Hacker News new | ask | show | jobs
by Abundnce10 3030 days ago
I have a new project at work: I need to take in a free form text of recipe ingredients (e.g. "1/2 cup diced onions", "two potatoes, cut into 1-inch cubes", etc.) and build a program that identifies the ingredient (e.g. onion, potato), as well as the quantity (e.g. 0.5 cup, 2.0 units). Would machine learning be an applicable approach to solving this? Right now I'm just planning on using an NLP library to parse out the various parts of the ingredient text.
5 comments

I did the same a while back, and i suggest using an NLP library to extract parts of speech and parse trees and building a quick dirty solution. I did the same a while back and the strong solution isn't much better (took a week+) than the hacky manual one based on specific keywords like "teaspoon" and parts of speech/parse trees (took a few hours).
It's not very sexy, but I think you might find it easier and more robust just to use an NLP library.

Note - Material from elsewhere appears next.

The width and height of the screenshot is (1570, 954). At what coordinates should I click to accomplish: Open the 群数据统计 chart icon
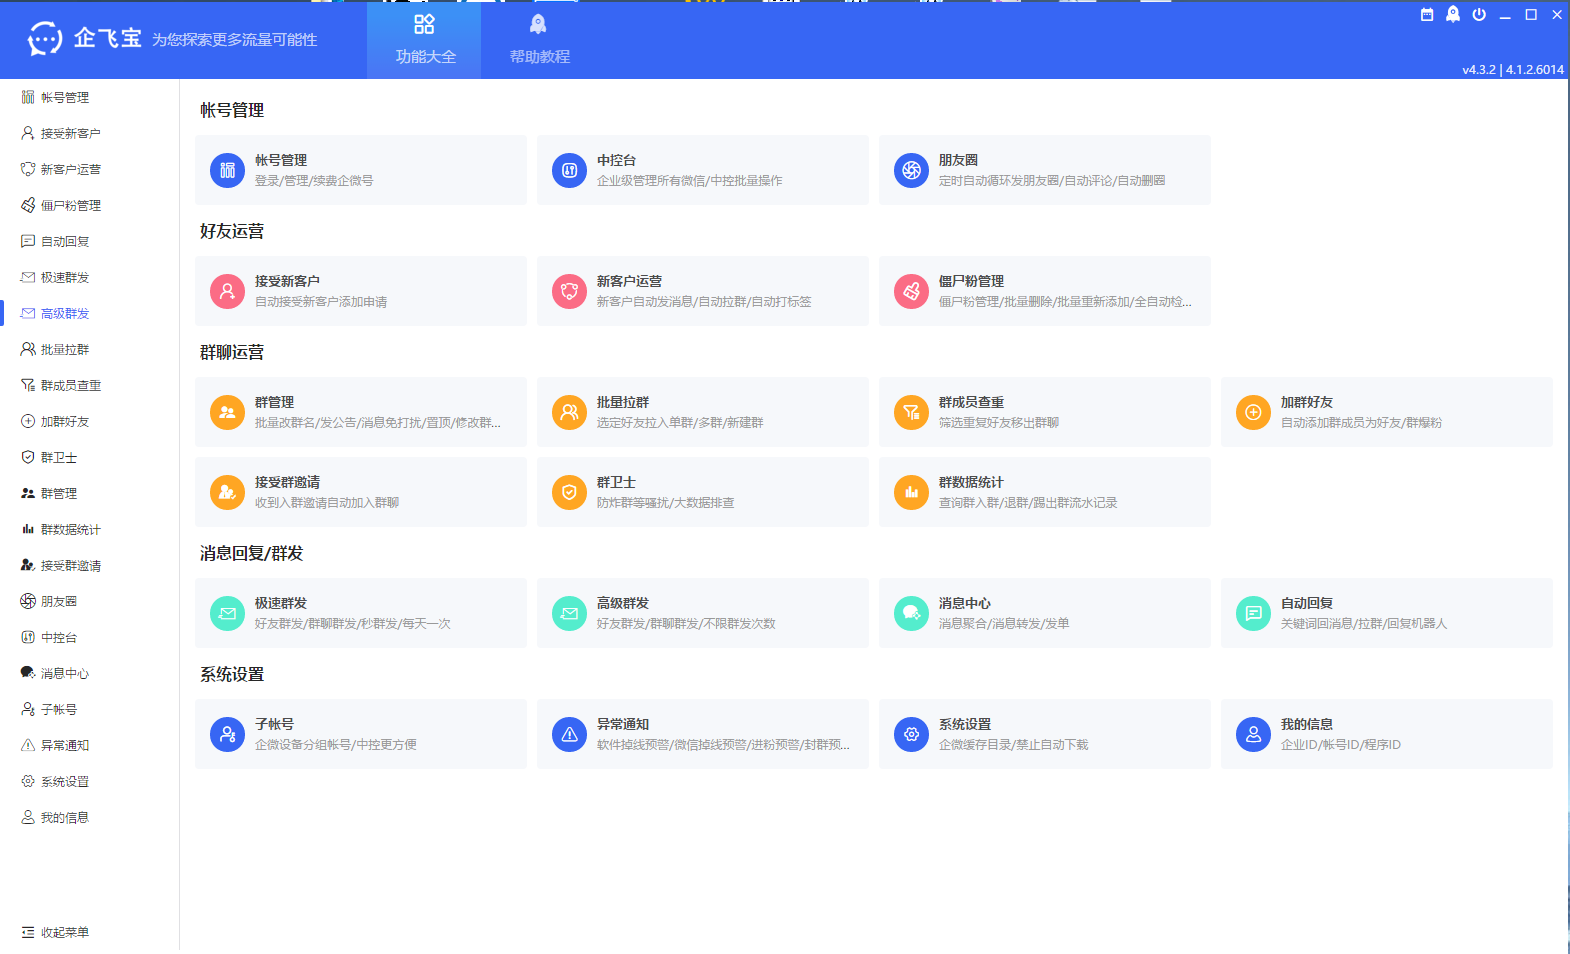tap(911, 492)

I built something similar (albeit for a relatively limited database of recipes) for a hackathon a couple of weeks back. I didn't even use a proper NLP library, just some simple hand-rolled pattern-matching, and got pretty good results.

Good luck!

I think you're right. Did you happen to open-source your code from the hackathon? I'd love to take a look at your approach if you don't mind.
Sorry, I normally would but one of the other team members is considering taking the hack forward and wanted to keep it closed for now. (It's hard to see how much competitive advantage he'd have from 48 hours of very-hacked-together code, but so few hackathon projects get taken forward that I didn't want to discourage him!)

The approach was to tokenize the input and then do basic pattern-matching on it, with separate dictionaries of quantity units (e.g. cup, oz, pound) ingredients, processing words (e.g. "chopped") and throw-away words (e.g. "of"). In fact, possibly the most complicated part was parsing "2.5", "2 and a half" and "2½" all to the same thing.

Whether you end up using a machine learning approach or hand-crafting the solution, I recommend you work in a ML-like manner, dividing up the data you have into test and training sets and using cross-validation to evaluate your work.

For you actual question, yes, as others have said it might be just an NLP/regexp problem. Otherwise, you could look at ingredients identification as a classification approach. I recommend checking FastText, NLTK, familiarize yourself with word dictionaries and pre-trained vectors that are available, these tools might help generalize your work beyond the data you have at hand.

(E.g. if it works well on your data using pre-trained word vectors from wikipedia, chances are it might work on examples you don't even have.)

This is an NLP problem if all you're trying to do is extract nouns.